12. Melakukan penelitian untuk mengembangkan ilmu kedokteran secara umum dan
ilmu kedokteran keluarga secara khusus.
Sumber : http://repository.unimal.ac.id/4007/1/DOKTER%20KELUARGA.pdf
G. Biaya operasional dan oprasional kesehatan
Bantuan Operasional Kesehatan merupakan salah satu program pemerintah melalui
Kementerian Kesehatan. Sumber dana Bantuan Operasional Kesehatan yaitu APBN
melalui Dana Tugas Pembantuan Kementrian Kesehatan. Bantuan Operasional
Kesehatan merupakan upaya pemerintah pusat dalam membantu pemerintah daerah
untuk mencapai target nasional di bidang kesehatan yang menjadi tanggung jawab
daerah. Bantuan Operasional Kesehatan  merupakan biaya operasional yang dikhususkan
untuk membantu puskesmas. Hal ini dikarenakan peran puskesmas sangat penting, kaena
menjadi ujung tombak dalam upaya kesehatan di masyarakat dalam hal promotif dan
preventif. Peran puskesmas menurut fungsinya adalah sebagai berikut:
1. Pusat penggerak pembangunan berwawasan kesehatan
2. Pusat pemberdayaan masyarakat
3. Pusat pelayanan kesehatan masyakat primer
4. Pusat pelayanan kesehatan perorangan primer
Puskesmas pada dasarnya tidak hanya melayani upaya kuratif saja melinkan juga
upaya promotif dan preventif secara aktif ke masyarakat. Kecenderungan yang terjadi
sekarang adalah upaya kuratif lebih banyak dilakukan dan hal ini didukung dengan
banyaknya dana yang turun ke puskesmas untuk pelayanan kuratif (Jamkesmas dan
Jampersal). Alasan lain adalah terbatasnya dana promotif dan preventif yang diberikan
ke puskesmas. Penjelasan lainnya adalah kemampuan sumber daya menjadi penyebab
juga upaya pelayanan laur gedung (promotif dan preventif) menjadi terbatas. Kemapuan
sumber daya manusia juga dituding menjadi penyebab pengelolaan atau manajemen
puskesmas lemah dan tidak dapat diharapkan sebagai mana mestinya sebagai organisasi
ujung tombak pelayanan kesehatan di masyarakat.

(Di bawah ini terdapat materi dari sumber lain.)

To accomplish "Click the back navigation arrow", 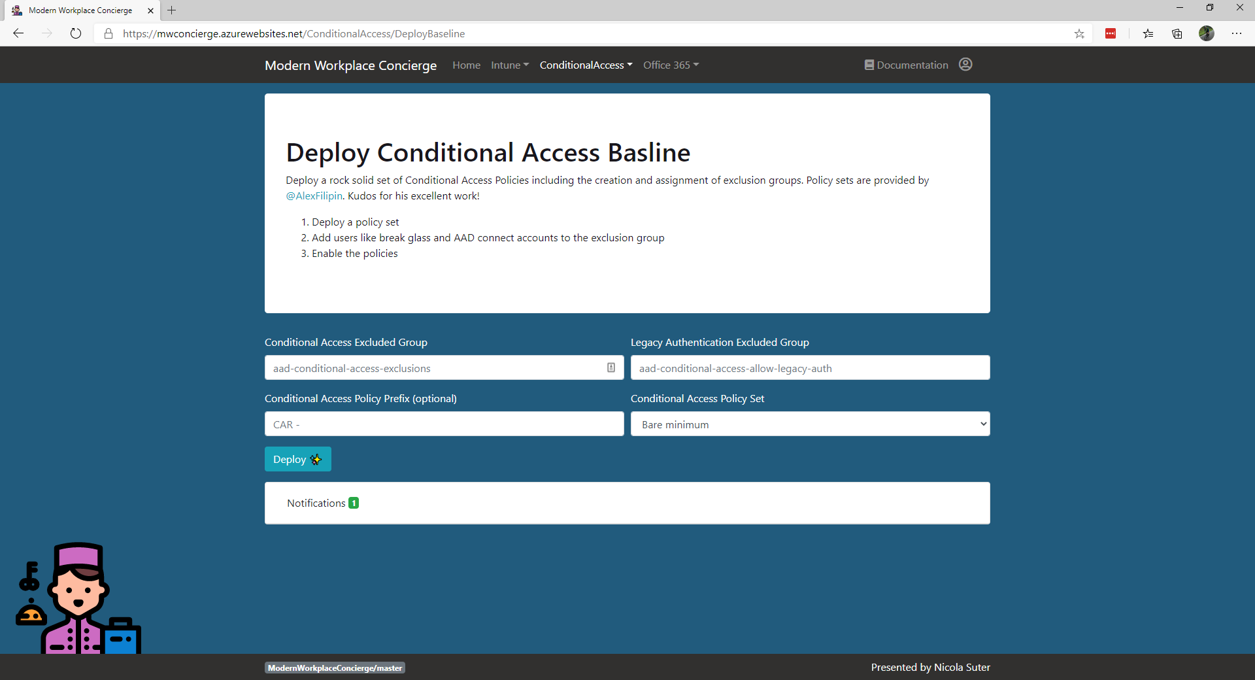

Pemerintah pusat melalui dana Bantuan Operasional Kesehatan bermaksud untuk
mendongkrak kinerja puskesmas dan jejaringnya, Poskesdes dan Posyandu. Dana ini
diharapkan dapat membantu puskesmas dalam memperbaiki manajemen organisasi dan
mengidentifikasi permasalahan dasar masyarakat . beberapa program rutin puskesmas
yang senantiasa harus digalakkan adalah lokakarya mini. Lokakarya mini ini bisa
dilakukan puskesmas setiap bulan dan setiap tiga bulan.  Dalam lokakarya ini diharapkan
puskesmas dapat mengevaluasi pelayanan baik kuratif , promotif dan preventif yang
diberikan kepada masyarakat. Beberapa kegiatan evaluasi juga bisa dimasukkan dalam
lokakarya mini ini seperti, evaluasi kinerja bidan desa oleh bidan koordinator, evaluasi
kinerja kader oleh bidan desa atau evaluasi isi dan format laporan.